Five years after the Obama administration announced the end of the recession, unemployment remains at historically high levels, including nearly 3.5 million long-term unemployed and millions of recent college graduates who are jobless. Our gross domestic product (GDP) fell almost three percent in the first quarter of this year, which makes this the worst GDP report in five years.
China now operates the world’s fastest supercomputer. American astronauts rely on Russia to transport them to and from the International Space Station. High-energy physicists look to research conducted in Europe over research conducted in America. And we also risk losing our lead in other areas such as nano-technology, the health sciences, and lasers. This is the wrong direction for our country’s future.
We can’t have innovation without research and development. Efficient and effective investments in research and development (R&D) can curb this trend. Unfortunately, the Obama administration is leading our country toward a future in which new technology-driven businesses and jobs will be created elsewhere. The president’s science advisor says that America should get used to being second (or third) in R&D, conceding, “We can’t expect to be number one in everything indefinitely.”
We must re-direct public investments in research to the areas that boost economic growth and job creation: biology, computer science, mathematics and engineering. Smart use of taxpayer dollars geared toward R&D will help fuel the economy, create jobs and lead to new technologies that benefit Americans’ daily lives. The investments in R&D today will lead us to the innovative technologies and ideas of tomorrow.

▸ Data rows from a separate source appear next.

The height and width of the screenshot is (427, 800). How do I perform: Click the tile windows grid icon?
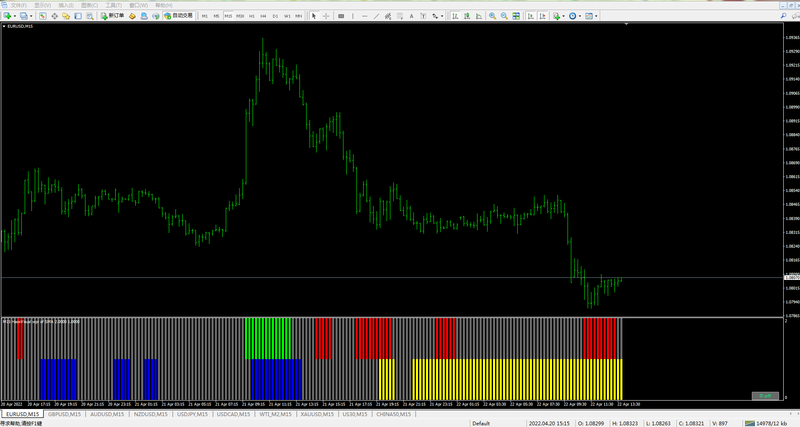(516, 16)
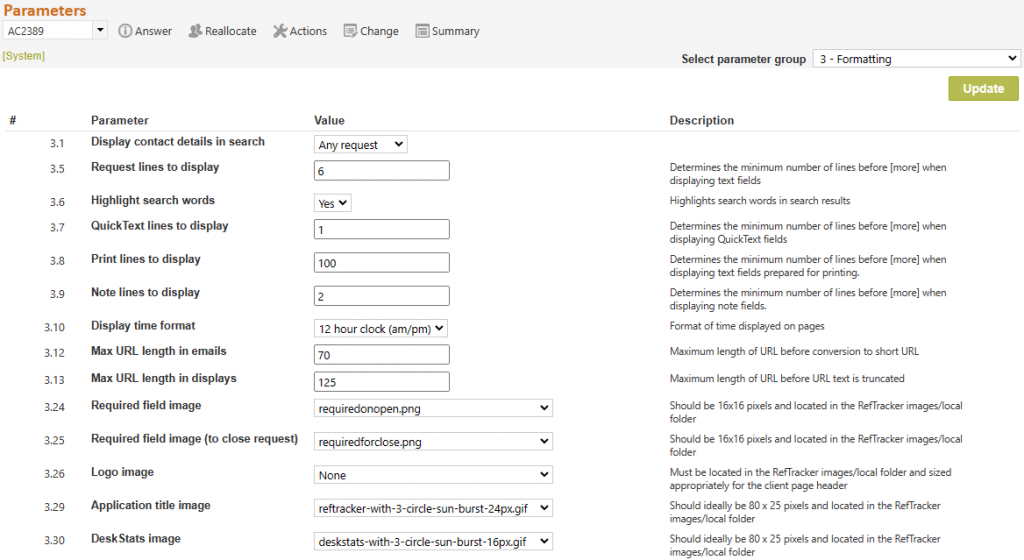Open the Display contact details in search dropdown
This screenshot has height=560, width=1024.
click(x=360, y=144)
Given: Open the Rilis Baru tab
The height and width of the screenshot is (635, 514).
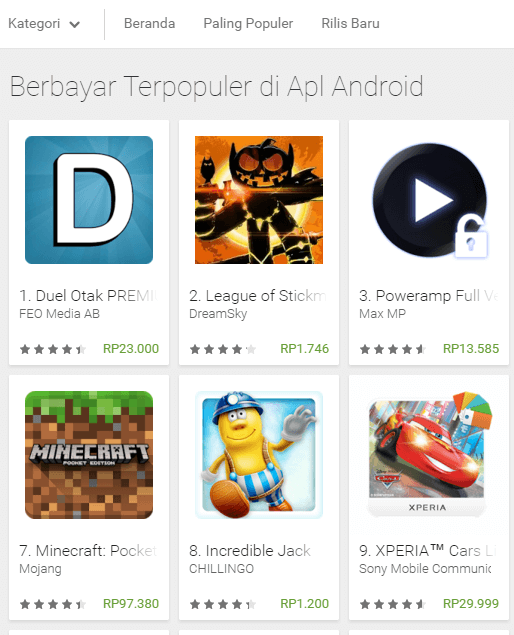Looking at the screenshot, I should (x=350, y=23).
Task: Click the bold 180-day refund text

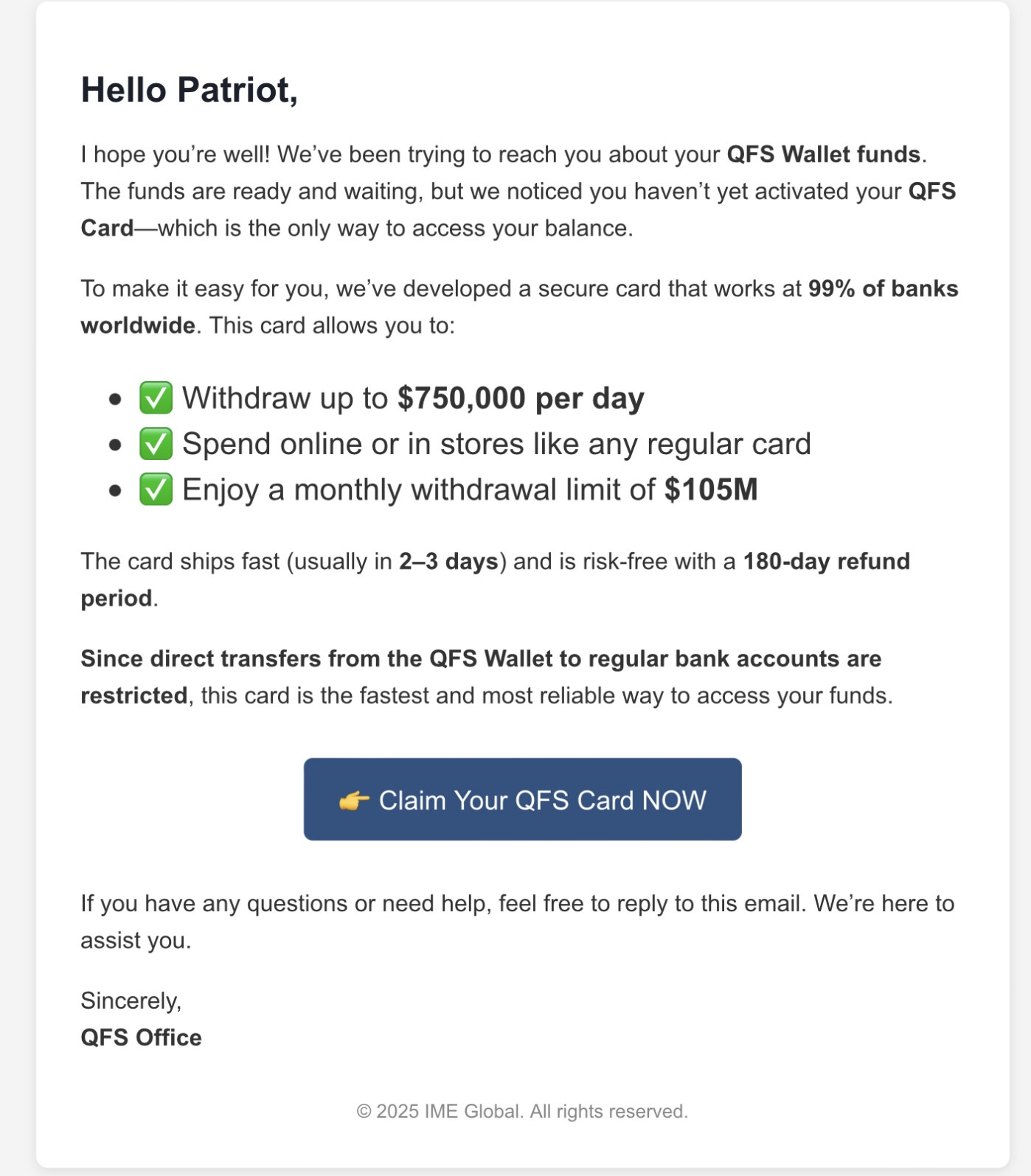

The White House budget cuts funds for research in the medical and physical sciences and instead increases spending for social and political science studies. The National Science Foundation (NSF), a critically important outlet for taxpayer-supported basic research, has spent millions of taxpayer dollars in recent years on frivolous and expensive projects such as “The Great Immensity,” a climate change musical that closed after three weeks, and “Re-live Prom Night,” an online game.
When taxpayer money is spent on frivolous musicals, there is less money to support scientific research that can yield technological breakthroughs and opportunities for economic growth. I and others in Congress have asked repeatedly for information about many questionable grants, but the NSF refuses to provide answers.